━━━━━ Фрагмент документа ━━━━━

Дон Винченци: Я видел людей в машине, наблюдавших из стратегически удобного положения. На эти вещи я всегда обращаю внимание, поскольку в прошлом у нас случались кражи и прочее; мой случай не таков: у меня есть особая система, и тогда я вмешался, постаравшись заставить их уехать, ведь они находились на территории прихода. И вот один из них показал мне удостоверение представителя сил правопорядка, и тогда я оставил их в покое…
Председатель: Да, именно так и получается. Нет, я хотел сказать, в городке в то время, как Марино говорил о слежке и возвращении к криминалу, вы…
Дон Винченци: Я слышал об этом от других, от людей, вот. Но это тогда, когда события уже произошли. Что они прежде замечали людей, которые ездили днем и ночью, приезжали, уезжали. Я не знал об этом. Я, моя информация 38 38 В протоколе опечатка: «coscienza» («совесть») вместо «conoscenza».
относится к тем людям в штатском, которые потом оказались полицейскими.
Председатель: Нет, те другие указания… Эти люди говорили с вами, сообщили вам об этих вещах, когда? После бесед с Марино?
Дон Винченци: Нет, после того, как Марино арестовали ( Dibattim. , с. 787–788).
Вопрос председателя о «незнакомцах», призванный прояснить темное указание (затем отвергнутое) Марино на слежку и угрозы со стороны неназванных бывших товарищей по террористической организации, имел абсолютно непредвиденные последствия. Внезапно возникли две не связанные друг с другом группы людей, занимавшихся наблюдением, одна из которых (единственная, с которой дон Винченци столкнулся непосредственно) состояла из агентов в штатском, имевших удостоверение. Когда слово перешло к защите, адвокат Джентили (защитник Софри) вернулся к этому аргументу. Дон Винченци уточнил, что как-то вечером, после того как он свидетельствовал в суде (30 июля 1988 г.), он видел группу молодых людей в машине, которая успела уехать прежде, чем он смог запомнить автомобильный номер. (Конечно, речь шла о группе бывших членов «Лотта континуа», которые в то время вели своего рода альтернативное расследование, затем обнародованное под названием «Горестная тайна».) Напротив, встреча с людьми, предъявившими удостоверение сил правопорядка, произошла «до ареста Марино».
«До ареста Марино?» – повторяет (вероятно, с недоверием или удивлением) адвокат Джентили.
Председатель: Намного раньше? Приблизительно? Это, впрочем, эпизод…
Дон Винченци: Возможно, месяцем ранее. За 15 дней, за месяц до этого.
Адвокат Джентили: Вы помните, к каким именно силам правопорядка они принадлежали? То есть это были карабинеры или полицейские?

━━━━━

**Задания**
(1) Перепишите из отрывка без изменений фрагмент, который начинается словами «относится к тем» и заканчивается словами «бесед с Марино?».
(2) Назовите все фамилии людей, упомянутых в отрывке.
Приведенные далее записи для работы с отрывком не нужны.

━━━━━ Исходные данные ━━━━━

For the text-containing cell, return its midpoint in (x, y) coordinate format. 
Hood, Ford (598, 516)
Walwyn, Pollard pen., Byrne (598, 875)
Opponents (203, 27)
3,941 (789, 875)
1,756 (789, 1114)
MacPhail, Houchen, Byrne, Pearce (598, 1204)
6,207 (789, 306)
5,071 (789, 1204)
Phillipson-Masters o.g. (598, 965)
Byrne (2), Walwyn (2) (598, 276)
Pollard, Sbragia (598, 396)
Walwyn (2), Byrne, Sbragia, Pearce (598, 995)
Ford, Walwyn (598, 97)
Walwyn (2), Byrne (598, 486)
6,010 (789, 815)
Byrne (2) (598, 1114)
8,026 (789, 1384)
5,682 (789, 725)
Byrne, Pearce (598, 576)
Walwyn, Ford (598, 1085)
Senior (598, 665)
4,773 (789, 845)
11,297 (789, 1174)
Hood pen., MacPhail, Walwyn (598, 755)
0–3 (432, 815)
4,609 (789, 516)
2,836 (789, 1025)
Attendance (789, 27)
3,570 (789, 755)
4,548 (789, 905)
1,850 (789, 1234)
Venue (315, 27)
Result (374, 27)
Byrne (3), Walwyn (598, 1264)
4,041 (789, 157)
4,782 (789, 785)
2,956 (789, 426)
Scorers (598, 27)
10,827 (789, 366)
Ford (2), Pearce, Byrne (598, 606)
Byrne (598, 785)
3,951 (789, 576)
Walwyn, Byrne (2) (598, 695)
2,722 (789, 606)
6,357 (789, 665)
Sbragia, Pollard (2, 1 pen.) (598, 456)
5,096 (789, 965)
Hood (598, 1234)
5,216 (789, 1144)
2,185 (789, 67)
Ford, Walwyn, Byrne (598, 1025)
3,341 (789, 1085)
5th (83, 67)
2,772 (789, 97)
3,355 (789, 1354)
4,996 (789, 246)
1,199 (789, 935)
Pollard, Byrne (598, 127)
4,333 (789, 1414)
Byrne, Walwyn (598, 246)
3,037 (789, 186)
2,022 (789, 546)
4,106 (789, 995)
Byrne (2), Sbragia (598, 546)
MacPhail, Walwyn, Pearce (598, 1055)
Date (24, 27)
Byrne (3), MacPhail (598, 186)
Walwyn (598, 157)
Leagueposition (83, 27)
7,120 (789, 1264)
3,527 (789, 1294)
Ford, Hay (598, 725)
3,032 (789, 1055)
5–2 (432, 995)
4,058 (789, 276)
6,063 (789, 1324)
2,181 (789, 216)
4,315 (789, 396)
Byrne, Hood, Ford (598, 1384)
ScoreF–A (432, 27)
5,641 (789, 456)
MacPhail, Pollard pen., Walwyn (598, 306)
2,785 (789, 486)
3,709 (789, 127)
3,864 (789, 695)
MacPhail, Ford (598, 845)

━━━━━

**Ответы**
(1)
относится к тем людям в штатском, которые потом оказались полицейскими.
Председатель: Нет, те другие указания… Эти люди говорили с вами, сообщили вам об этих вещах, когда? После бесед с Марино?

(2) Винченци, Марино, Джентили, Софри